- _Your assignment_:
In your copy, leave out the pictures and reproduce the listing below exactly.
* * * * * * *
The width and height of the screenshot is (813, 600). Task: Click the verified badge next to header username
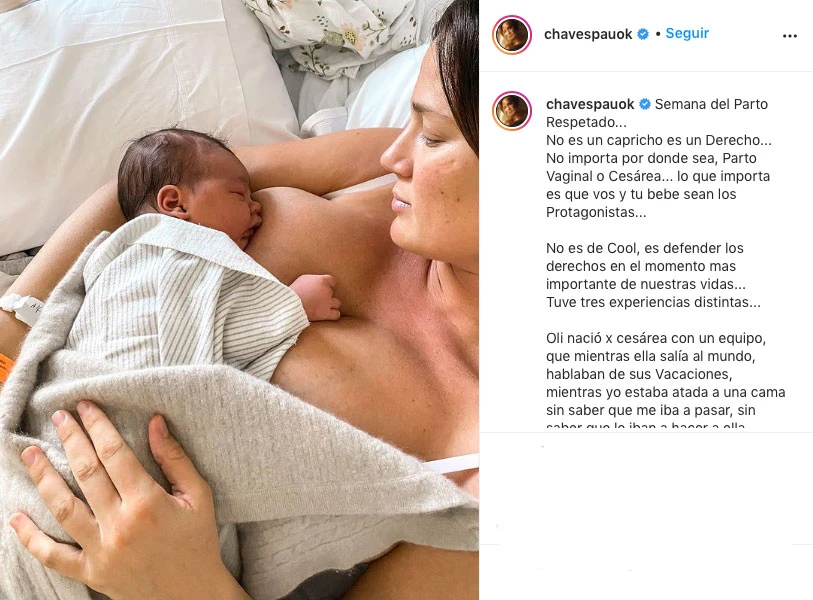coord(642,34)
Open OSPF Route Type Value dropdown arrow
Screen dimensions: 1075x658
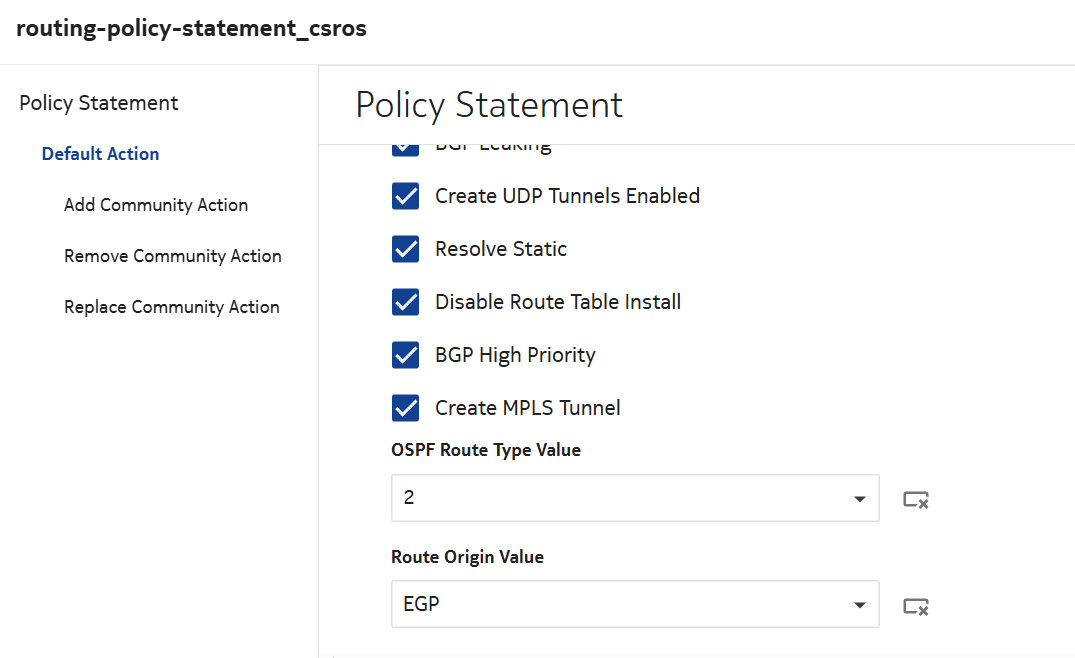click(x=859, y=499)
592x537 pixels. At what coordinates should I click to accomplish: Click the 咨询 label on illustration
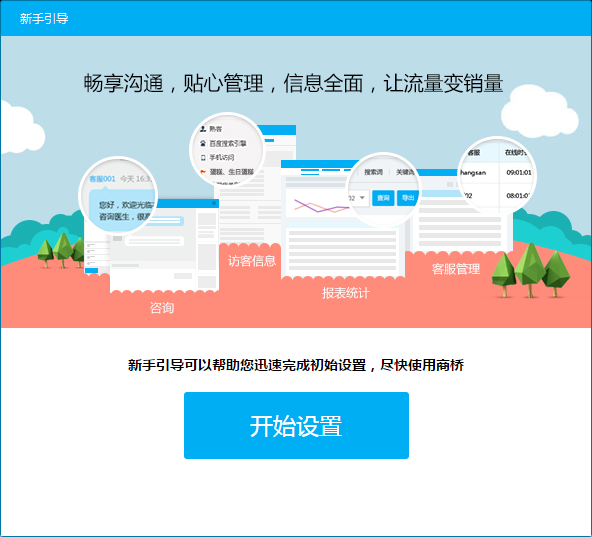pyautogui.click(x=162, y=308)
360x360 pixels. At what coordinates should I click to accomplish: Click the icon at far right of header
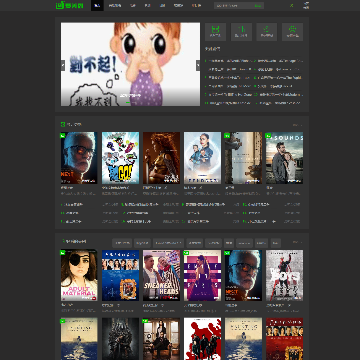pyautogui.click(x=306, y=5)
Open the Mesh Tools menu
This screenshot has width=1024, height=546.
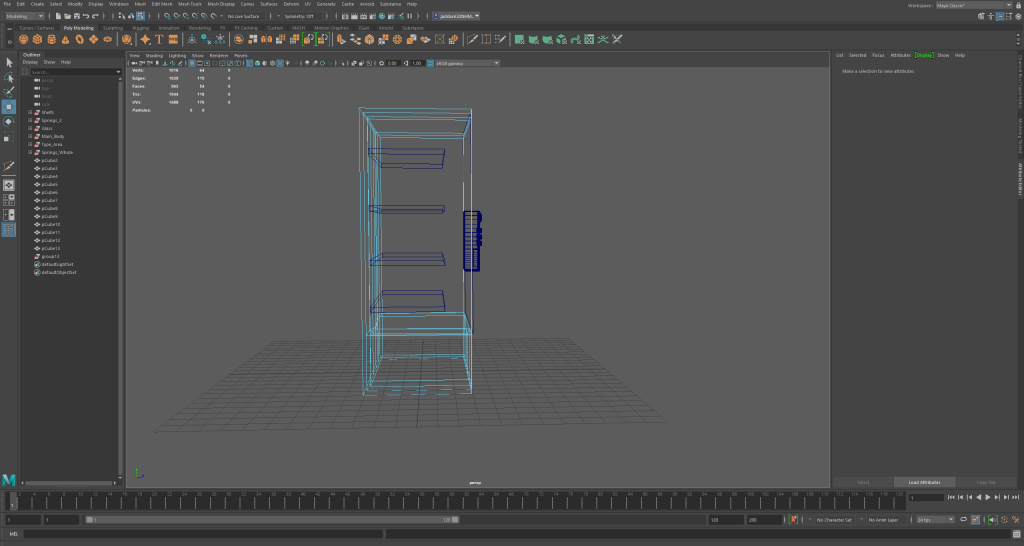pyautogui.click(x=190, y=4)
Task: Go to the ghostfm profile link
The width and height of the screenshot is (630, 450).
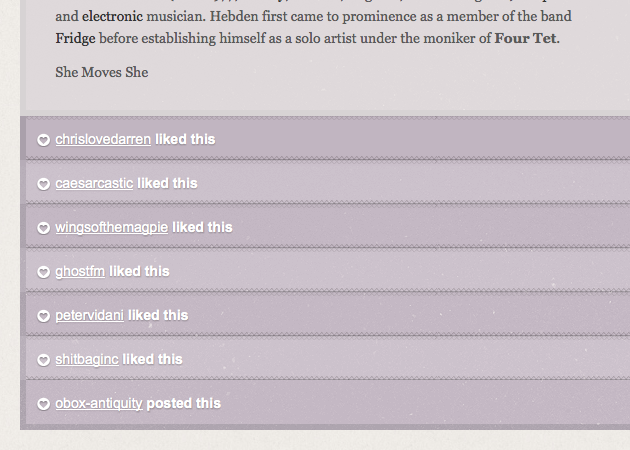Action: (80, 271)
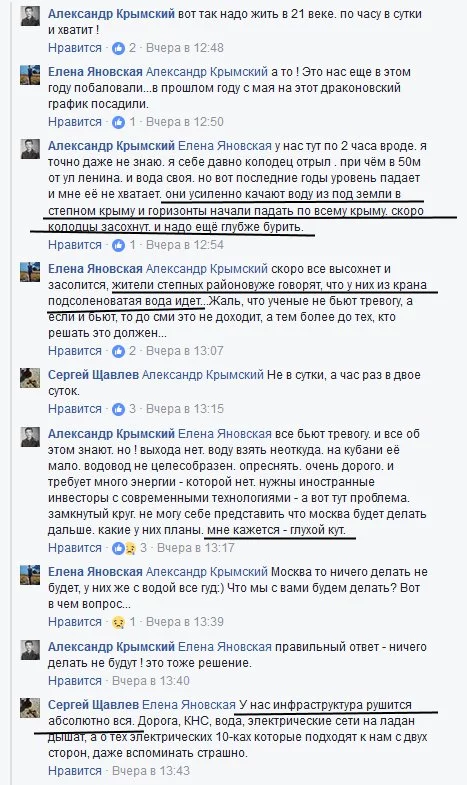Open Елена Яновская avatar at 12:50 comment
The height and width of the screenshot is (785, 467).
[x=30, y=75]
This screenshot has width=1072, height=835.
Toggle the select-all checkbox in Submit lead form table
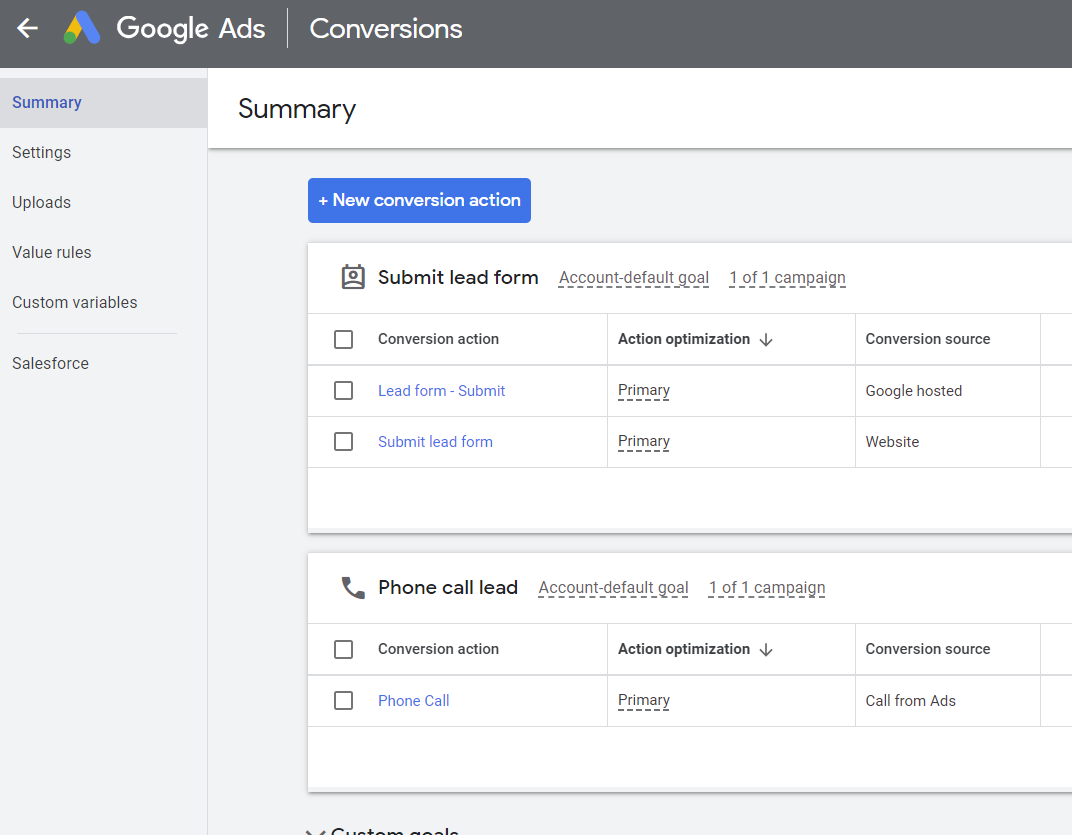pyautogui.click(x=343, y=339)
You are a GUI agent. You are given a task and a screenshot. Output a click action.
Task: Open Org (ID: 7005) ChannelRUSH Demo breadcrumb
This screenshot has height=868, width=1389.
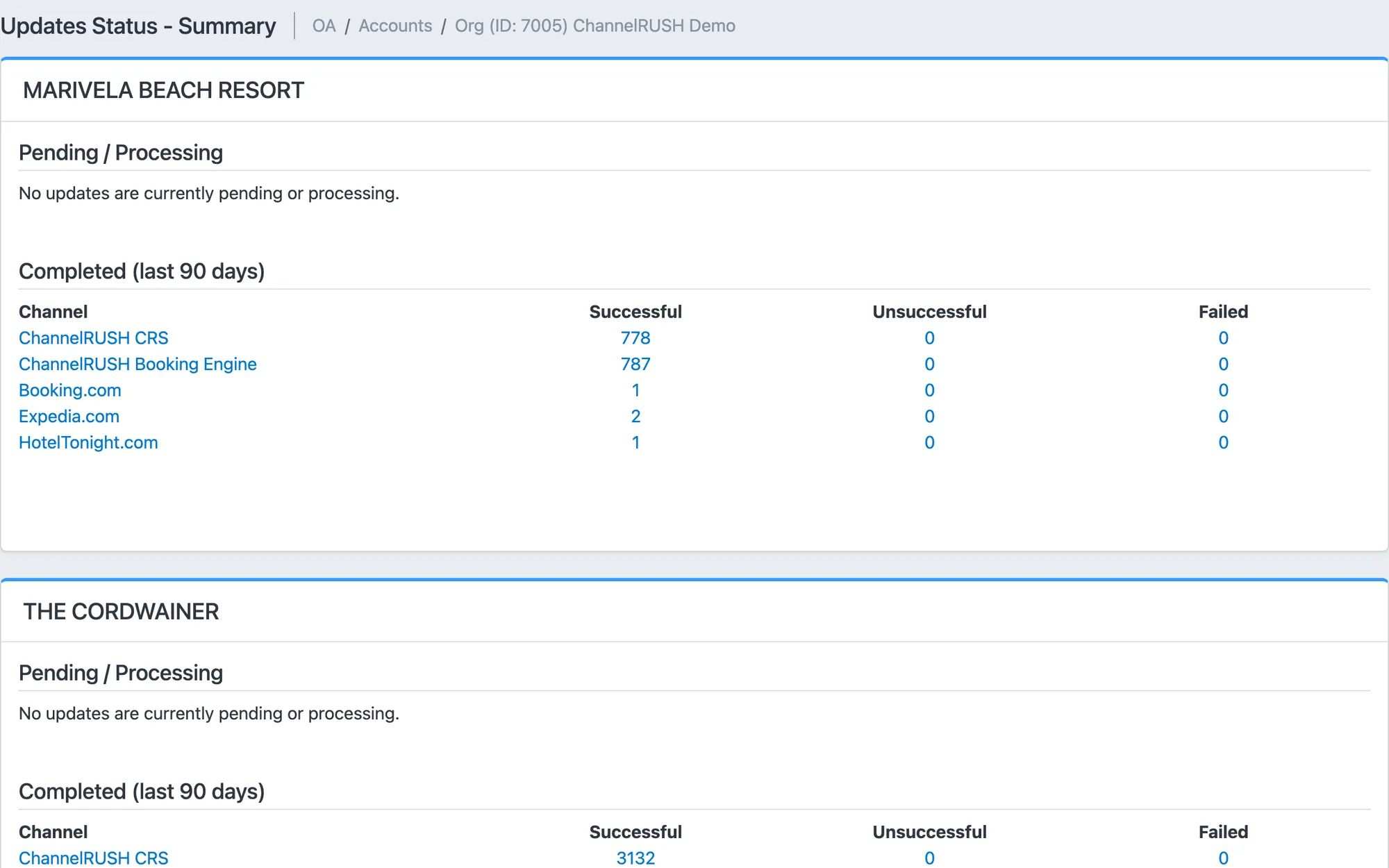click(x=595, y=26)
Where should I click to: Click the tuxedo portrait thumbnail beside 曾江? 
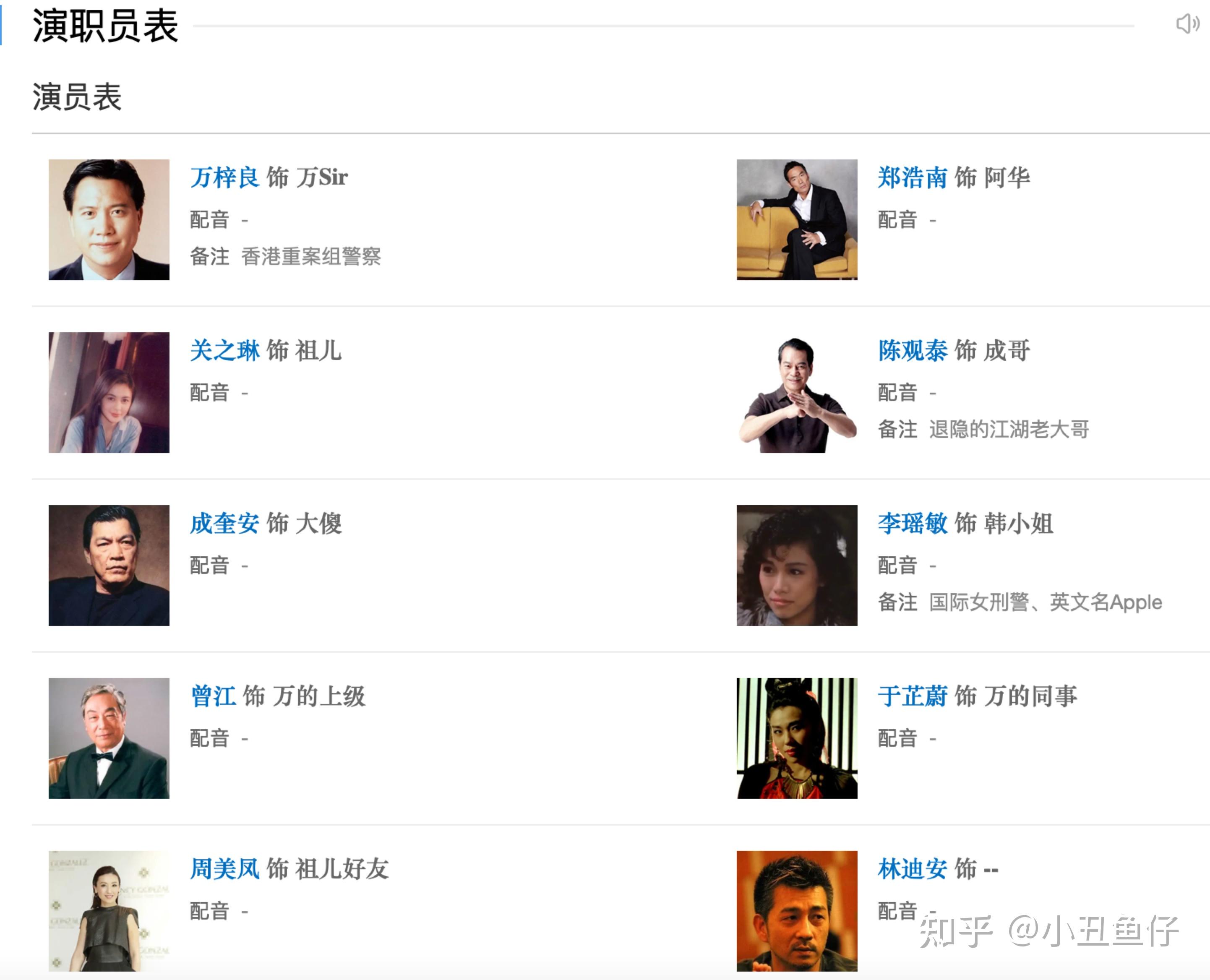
* * * * * * *
- _Completed task_:
The width and height of the screenshot is (813, 600). Task: Click the verified badge next to header username
coord(642,34)
Open OSPF Route Type Value dropdown arrow
Screen dimensions: 1075x658
click(x=859, y=499)
592x537 pixels. At what coordinates should I click to accomplish: Click the 咨询 label on illustration
pyautogui.click(x=162, y=308)
360x360 pixels. At what coordinates should I click to accomplish: Click the icon at far right of header
pyautogui.click(x=306, y=5)
Open the Mesh Tools menu
This screenshot has width=1024, height=546.
pyautogui.click(x=190, y=4)
Task: Go to the ghostfm profile link
The width and height of the screenshot is (630, 450).
Action: (80, 271)
Open Елена Яновская avatar at 12:50 comment
The height and width of the screenshot is (785, 467).
[x=30, y=75]
This screenshot has width=1072, height=835.
Toggle the select-all checkbox in Submit lead form table
pyautogui.click(x=343, y=339)
You are a GUI agent. You are given a task and a screenshot. Output a click action.
Task: Open Org (ID: 7005) ChannelRUSH Demo breadcrumb
This screenshot has height=868, width=1389.
click(x=595, y=26)
Where should I click to: Click the tuxedo portrait thumbnail beside 曾江? 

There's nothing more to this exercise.